As stated earlier, with the focus of this review being on quantitative video analysis methods from which kinematic parameters can be extracted, an area of significant interest in the field of HAE study is that of pose estimation (Edwards et al., 2021; Tierney, 2021). In the computer vision field, the goal of the pose estimation task is to detect the position and orientation of a person or an object. By definition, this objective therefore aligns closely with the goals of videogrammetric techniques such as MBIM, and to a lesser extent, point tracking, which were discussed in Section 3.

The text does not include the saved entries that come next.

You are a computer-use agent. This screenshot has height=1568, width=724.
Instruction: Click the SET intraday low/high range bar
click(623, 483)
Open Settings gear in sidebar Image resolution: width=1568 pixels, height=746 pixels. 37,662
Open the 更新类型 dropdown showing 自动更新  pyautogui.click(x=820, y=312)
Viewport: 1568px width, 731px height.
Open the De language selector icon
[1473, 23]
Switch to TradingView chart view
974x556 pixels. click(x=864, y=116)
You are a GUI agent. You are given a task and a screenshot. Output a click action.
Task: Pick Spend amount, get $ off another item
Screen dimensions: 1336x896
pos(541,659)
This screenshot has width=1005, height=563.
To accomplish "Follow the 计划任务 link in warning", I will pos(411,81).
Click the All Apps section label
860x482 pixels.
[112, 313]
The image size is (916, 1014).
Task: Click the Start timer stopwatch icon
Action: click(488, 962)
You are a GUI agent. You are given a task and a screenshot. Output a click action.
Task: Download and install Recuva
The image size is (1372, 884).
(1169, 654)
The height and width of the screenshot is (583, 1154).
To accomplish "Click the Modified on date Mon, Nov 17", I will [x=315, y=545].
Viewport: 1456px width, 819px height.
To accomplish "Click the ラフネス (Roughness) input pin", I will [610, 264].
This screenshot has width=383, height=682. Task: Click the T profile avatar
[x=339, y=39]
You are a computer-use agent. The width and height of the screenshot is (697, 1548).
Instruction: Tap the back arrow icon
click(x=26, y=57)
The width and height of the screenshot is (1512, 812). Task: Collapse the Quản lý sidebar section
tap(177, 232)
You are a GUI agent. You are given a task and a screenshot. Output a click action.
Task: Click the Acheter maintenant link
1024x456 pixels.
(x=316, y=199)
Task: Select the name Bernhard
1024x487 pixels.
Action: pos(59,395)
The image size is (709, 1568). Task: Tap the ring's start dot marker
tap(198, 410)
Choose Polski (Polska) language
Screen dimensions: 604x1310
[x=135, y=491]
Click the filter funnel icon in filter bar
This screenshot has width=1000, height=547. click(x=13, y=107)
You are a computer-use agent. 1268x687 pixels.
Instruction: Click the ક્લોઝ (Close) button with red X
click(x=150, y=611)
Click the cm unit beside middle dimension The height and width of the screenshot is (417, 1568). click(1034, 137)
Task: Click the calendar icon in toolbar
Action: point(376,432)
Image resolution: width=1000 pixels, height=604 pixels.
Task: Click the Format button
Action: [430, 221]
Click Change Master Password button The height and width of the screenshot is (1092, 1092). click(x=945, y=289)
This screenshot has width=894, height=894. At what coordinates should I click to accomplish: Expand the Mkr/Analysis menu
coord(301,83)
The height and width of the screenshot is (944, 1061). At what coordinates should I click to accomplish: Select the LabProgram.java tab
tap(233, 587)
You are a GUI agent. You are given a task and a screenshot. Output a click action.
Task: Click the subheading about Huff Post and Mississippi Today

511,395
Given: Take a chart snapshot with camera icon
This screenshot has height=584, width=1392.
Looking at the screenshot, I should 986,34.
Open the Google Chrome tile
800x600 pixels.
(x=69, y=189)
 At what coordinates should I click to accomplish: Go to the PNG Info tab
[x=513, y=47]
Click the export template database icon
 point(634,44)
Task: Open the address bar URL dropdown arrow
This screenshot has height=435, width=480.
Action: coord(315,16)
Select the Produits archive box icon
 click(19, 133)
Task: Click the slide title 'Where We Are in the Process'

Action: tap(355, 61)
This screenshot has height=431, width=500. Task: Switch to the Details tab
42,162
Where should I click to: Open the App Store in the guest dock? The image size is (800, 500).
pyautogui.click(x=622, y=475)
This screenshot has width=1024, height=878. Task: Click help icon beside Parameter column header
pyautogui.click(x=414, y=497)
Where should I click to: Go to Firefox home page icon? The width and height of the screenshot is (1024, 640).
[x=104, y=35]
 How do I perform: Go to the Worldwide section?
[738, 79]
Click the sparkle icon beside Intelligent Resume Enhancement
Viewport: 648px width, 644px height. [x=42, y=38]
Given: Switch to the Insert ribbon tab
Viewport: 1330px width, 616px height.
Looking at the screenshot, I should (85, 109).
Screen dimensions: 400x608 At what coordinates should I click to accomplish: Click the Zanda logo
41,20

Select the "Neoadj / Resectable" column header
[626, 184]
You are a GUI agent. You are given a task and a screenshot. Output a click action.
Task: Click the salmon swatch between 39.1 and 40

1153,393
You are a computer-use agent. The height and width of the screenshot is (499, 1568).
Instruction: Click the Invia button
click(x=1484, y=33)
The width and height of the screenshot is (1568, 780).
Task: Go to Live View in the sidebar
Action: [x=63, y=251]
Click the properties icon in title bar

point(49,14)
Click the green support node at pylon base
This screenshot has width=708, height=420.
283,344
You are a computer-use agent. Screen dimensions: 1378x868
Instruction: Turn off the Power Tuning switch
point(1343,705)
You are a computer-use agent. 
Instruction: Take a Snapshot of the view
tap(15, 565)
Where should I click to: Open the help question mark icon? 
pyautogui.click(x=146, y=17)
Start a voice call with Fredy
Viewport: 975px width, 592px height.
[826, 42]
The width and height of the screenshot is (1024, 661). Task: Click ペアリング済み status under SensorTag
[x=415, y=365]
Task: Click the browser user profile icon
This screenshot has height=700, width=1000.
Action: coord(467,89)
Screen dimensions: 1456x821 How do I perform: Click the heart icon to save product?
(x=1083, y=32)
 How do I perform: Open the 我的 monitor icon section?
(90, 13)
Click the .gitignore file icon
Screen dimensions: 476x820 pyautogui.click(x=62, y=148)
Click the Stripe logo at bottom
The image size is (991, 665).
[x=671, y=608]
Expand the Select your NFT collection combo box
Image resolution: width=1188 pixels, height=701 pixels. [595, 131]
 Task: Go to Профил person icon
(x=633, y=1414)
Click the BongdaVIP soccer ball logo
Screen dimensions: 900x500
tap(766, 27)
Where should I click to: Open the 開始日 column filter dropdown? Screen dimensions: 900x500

Pose estimation can offer deeper biomechanical insight into HAEs than simple action detection approaches, as it enables the tracking of body segment kinematics throughout an event. In general, pose estimation involves predicting the 2D or 3D positions of anatomical landmarks across video frames, and can be applied to reconstruct full-body or joint-specific motion dynamics. Yuan et al. (2024a), Yuan et al. (2024b) used pose estimation to model the dynamics of skiing and other fall events, while Gildea et al. (2024) applied similar techniques to reconstruct cyclist crash kinematics. In rugby, pose tracking has been used to quantify joint motion during staged tackles (Blythman et al., 2022) and to inform injury risk classification models based on tackle biomechanics (Martin et al., 2021; Nonaka et al., 2022). To date, pose estimation accuracy in the context of HAE analysis has only been evaluated in a controlled laboratory setting by Blythman et al. (2022). In that study, a pre-trained 3D pose estimation model (Iskakov et al., 2019) achieved “out-of-the-box” mean per-joint position errors (the average Euclidean distance between predicted and ground truth joint locations, from marker-based motion capture) of approximately $47\mathrm{m}\mathrm{m}$. Importantly, however, no studies have thus far attempted a direct comparison between such markerless motion capture systems and the traditional approaches like MBIM discussed in Section 3. As a result, it remains unclear how their relative accuracies compare in practice.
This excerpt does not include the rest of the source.